**Information supplied:**
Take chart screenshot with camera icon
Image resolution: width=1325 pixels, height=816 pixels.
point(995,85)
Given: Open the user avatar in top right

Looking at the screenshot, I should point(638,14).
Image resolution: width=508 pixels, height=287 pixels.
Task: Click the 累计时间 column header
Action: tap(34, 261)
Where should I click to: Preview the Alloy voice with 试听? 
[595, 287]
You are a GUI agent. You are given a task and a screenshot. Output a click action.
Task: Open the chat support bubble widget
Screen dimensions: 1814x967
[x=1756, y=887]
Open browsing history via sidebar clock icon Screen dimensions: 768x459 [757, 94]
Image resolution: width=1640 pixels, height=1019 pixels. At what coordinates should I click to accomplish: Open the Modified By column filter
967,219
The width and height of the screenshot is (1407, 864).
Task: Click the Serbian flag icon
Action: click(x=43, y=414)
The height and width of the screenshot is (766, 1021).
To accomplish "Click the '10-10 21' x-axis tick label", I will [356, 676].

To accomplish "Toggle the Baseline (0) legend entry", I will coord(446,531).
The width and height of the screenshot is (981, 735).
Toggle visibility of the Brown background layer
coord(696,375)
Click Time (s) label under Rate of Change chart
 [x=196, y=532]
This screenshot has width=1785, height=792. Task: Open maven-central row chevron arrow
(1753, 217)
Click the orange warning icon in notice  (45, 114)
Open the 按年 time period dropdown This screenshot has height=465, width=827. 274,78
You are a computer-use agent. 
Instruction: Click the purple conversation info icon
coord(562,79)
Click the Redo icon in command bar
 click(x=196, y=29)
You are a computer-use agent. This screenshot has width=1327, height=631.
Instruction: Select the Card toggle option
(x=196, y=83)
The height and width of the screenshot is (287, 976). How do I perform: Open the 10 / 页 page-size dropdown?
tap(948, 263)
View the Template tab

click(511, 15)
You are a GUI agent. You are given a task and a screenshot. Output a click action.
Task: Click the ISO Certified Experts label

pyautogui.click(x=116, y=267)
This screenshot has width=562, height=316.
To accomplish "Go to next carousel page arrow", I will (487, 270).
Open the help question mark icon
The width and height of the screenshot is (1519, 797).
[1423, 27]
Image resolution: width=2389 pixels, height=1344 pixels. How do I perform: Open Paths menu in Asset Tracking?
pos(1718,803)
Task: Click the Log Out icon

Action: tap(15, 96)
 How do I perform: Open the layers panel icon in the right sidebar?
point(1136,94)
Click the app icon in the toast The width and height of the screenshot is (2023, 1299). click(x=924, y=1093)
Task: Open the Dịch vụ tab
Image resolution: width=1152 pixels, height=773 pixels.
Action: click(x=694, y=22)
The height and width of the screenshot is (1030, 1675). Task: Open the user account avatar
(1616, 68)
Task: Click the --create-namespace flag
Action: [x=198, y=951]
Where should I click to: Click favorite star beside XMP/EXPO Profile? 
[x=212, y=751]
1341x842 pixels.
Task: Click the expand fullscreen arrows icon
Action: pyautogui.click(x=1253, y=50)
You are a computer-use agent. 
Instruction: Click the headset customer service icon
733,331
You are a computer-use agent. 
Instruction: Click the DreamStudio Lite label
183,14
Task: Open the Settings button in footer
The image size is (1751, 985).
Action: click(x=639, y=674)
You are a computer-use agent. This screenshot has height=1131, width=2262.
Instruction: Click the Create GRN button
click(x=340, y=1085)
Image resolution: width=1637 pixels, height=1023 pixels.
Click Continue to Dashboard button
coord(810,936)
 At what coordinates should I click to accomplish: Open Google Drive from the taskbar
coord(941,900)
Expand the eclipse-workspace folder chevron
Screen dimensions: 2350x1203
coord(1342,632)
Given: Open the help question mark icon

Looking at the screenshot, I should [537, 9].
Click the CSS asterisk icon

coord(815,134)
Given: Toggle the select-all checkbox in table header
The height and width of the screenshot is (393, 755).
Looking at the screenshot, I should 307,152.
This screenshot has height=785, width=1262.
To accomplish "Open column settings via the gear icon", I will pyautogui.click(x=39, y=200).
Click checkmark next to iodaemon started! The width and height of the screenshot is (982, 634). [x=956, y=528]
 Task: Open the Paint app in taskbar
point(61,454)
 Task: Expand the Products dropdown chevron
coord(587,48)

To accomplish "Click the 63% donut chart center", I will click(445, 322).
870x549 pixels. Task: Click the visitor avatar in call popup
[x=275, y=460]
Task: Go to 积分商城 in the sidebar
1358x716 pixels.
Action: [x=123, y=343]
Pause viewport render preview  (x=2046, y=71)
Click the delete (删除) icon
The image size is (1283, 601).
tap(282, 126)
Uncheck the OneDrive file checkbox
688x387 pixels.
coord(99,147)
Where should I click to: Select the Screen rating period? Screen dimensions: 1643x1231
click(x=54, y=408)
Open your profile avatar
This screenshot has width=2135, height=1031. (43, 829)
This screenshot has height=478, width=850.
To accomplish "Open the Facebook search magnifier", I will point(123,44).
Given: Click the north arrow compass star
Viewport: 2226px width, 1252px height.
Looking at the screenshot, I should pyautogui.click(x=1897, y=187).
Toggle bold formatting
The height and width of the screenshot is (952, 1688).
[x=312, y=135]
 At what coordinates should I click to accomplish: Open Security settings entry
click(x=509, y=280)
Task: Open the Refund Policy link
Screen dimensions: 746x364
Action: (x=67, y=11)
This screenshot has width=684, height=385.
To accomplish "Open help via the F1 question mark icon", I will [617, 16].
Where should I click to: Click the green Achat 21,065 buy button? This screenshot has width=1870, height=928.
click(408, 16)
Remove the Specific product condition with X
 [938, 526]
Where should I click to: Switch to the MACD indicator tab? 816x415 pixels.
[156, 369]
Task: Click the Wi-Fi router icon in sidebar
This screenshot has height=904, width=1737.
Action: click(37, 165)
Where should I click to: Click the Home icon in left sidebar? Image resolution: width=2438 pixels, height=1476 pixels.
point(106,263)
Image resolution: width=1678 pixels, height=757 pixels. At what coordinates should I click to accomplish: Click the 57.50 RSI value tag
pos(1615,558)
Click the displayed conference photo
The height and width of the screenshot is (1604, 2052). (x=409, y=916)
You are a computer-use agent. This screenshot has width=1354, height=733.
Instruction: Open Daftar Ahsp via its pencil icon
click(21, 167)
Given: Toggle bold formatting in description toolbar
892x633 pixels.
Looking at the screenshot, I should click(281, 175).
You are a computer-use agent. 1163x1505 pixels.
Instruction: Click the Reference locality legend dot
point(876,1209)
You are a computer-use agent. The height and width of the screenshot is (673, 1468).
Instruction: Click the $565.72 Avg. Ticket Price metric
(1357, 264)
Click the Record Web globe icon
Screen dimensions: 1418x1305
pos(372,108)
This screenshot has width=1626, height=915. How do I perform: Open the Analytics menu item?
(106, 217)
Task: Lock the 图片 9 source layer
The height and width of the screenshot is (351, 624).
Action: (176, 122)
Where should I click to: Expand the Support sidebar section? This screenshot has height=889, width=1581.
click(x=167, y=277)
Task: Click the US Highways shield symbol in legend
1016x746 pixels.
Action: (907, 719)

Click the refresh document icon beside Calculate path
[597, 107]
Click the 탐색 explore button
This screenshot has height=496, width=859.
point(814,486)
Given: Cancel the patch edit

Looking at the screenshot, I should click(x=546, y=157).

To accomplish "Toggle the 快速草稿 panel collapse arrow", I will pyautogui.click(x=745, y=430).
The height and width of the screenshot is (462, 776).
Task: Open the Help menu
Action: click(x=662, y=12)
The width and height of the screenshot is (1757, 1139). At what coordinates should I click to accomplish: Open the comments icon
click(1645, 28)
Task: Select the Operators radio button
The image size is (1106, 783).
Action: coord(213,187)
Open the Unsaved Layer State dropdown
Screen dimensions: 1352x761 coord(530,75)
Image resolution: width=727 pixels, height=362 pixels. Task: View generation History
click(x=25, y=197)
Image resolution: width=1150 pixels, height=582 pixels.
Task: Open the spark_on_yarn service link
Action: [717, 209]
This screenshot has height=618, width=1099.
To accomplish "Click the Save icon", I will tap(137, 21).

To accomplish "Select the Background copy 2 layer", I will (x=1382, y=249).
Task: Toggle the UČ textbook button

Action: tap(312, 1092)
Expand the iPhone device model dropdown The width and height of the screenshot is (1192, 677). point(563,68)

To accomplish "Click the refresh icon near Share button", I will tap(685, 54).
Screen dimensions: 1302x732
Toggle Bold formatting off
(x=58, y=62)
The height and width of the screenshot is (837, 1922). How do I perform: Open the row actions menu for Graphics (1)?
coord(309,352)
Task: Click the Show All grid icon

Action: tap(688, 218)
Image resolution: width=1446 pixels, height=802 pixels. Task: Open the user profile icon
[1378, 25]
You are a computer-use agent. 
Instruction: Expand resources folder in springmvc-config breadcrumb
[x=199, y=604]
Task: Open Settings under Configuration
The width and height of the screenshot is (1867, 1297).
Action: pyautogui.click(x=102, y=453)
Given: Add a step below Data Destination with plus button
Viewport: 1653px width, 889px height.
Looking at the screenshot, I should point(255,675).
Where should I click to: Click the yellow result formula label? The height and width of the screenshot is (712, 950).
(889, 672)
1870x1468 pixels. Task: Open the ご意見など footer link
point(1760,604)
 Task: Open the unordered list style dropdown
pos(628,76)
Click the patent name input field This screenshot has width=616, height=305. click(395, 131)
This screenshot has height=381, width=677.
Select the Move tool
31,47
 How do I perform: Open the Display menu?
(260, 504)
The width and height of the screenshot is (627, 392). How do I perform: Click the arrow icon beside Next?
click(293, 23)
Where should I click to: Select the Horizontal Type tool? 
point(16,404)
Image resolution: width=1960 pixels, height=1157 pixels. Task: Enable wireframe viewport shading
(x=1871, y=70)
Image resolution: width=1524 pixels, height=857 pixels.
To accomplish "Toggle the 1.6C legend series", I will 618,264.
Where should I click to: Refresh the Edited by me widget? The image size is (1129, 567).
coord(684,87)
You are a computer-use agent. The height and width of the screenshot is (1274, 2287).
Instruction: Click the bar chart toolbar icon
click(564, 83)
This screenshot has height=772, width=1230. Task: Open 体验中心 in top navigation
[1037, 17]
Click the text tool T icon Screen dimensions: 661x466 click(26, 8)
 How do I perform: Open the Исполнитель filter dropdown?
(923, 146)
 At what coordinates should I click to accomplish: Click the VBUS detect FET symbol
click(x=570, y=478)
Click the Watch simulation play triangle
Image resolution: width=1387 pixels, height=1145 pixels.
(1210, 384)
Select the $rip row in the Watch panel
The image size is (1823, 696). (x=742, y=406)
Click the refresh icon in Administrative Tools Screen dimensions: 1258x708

**Required work:**
Here the output must be the lines above from the line with "Open your profile avatar" to the line with "Task: Open the Refund Policy link", both included, duplicated word for word and nothing else.

**Result below:**
Open your profile avatar
This screenshot has width=2135, height=1031. (43, 829)
This screenshot has height=478, width=850.
To accomplish "Open the Facebook search magnifier", I will point(123,44).
Given: Click the north arrow compass star
Viewport: 2226px width, 1252px height.
Looking at the screenshot, I should pyautogui.click(x=1897, y=187).
Toggle bold formatting
The height and width of the screenshot is (952, 1688).
[x=312, y=135]
 At what coordinates should I click to accomplish: Open Security settings entry
click(x=509, y=280)
Task: Open the Refund Policy link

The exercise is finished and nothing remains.